Tapi, seperti yang ditulis Dostoyevsky atau siapalah di suatu kisah, bersama nyeri yang melampaui batas-batas kewajaran, ada kesenangan tak terelakkan. Intinya, ketika stres melewati batas tertentu, entah bagaimana manusia bisa mendapatkan kepuasan. Misalnya, karena saking terpuruknya, orang mungkin jadi mudah bilang setuju. Perasaan ini sesudahnya akan membangkitkan gairah dan kenikmatan.
“Benar, kan, Yamazaki?
“Ya, pastinya. Tapi aku enggak mengerti kamu omong apa.”
Hari ini seperti biasanya sejak pagi sekali Yamazaki sudah bekerja keras dengan gimnya. Bahasa tubuhnya entah bagaimana mengesankan bahwa kemungkinan ia sedang menikmati sendiri dengan cara yang bikin bergidik.

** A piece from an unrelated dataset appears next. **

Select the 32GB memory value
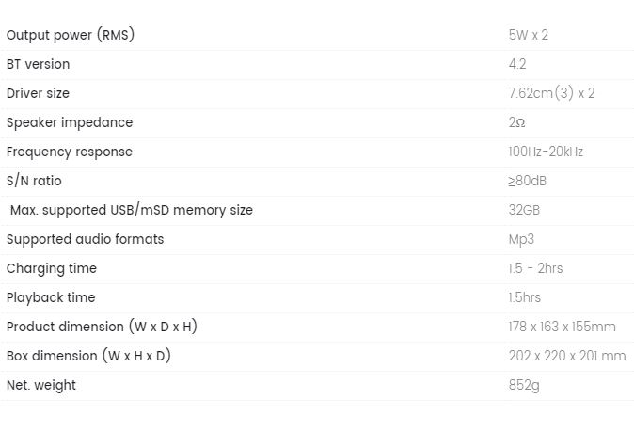Image resolution: width=634 pixels, height=448 pixels. click(524, 210)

“Lihat dong kamu sudah sejauh apa,” kataku, tapi tubuhnya menghalangi komputer. Pasti ia sudah membuat gim erotis yang teristimewa.
Yah, apa pun gim erotis aneh yang sedang Yamazaki kerjakan tidak berarti apa-apa buatku sekarang. Aku memutuskan sebaiknya aku makan sarapan saat itu juga dan membuka kulkas.
“Hah? Hei, Yamazaki, kamu enggak ada makanan?”
“Woi, dasar! Jangan tiap hari makan punya orang kayak yang punyamu saja! Di apartemen yang punya, lagi!”
“Terserah mau bilang apa, soalnya aku sudah jual kulkas di kamarku ke toko loak itu ….” Sembari berusaha memberikan alasan yang layak, aku mengambil ramen instan dari tempat yang biasanya dalam kabinet.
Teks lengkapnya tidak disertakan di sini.